I have downloaded several files from the ESRI TIGER/LINE database. The site
claims that the files are in lat/lon NAD83 format. Perfect! I assume this
would correspond to EPSG 4269 format.
I have tried creating a new location in all three ways: projection values
using lat/lon (using rounded values of the geographic area), georeferenced
file (the shape file), and by EPSG Code (3310 and 4269). In every case, when
I import the shape file using v.in.ogr and then display the vector map, it
is displayed in a region using some other format (huge numbers), and not in
the lat/lon format I expected.

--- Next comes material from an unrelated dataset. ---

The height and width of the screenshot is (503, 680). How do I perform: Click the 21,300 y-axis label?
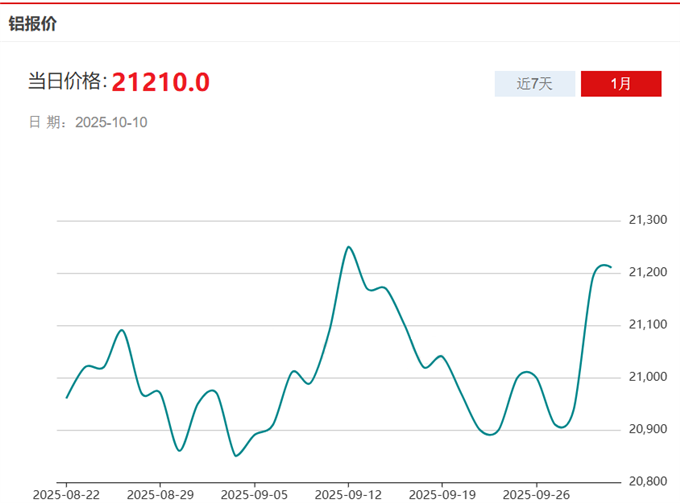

The projection even reads "x,y" even though I
selected lat/lon for the location:
-|
| Type of Map: vector (level: 2)
|
| Number of points: 0 Number of areas: 0
| Number of lines: 32493 Number of islands: 0
| Number of boundaries: 0 Number of faces: 0
| Number of centroids: 0 Number of kernels: 0
|
| Map is 3D: 0
| Number of dblinks: 1
|
| Projection: x,y
| N: -322776.48526848 S: -457156.35430172
| E: 51189.38422193 W: -59948.35401544
|
| Digitization threshold: 0
| Comments:
|
What is strange is that if I import this shape file into gvSIG, it reads the
map perfectly fine, with the correct coordinate system. Since the file is in
plain ol' lat/lon, it should display that way in GRASS. What am I missing??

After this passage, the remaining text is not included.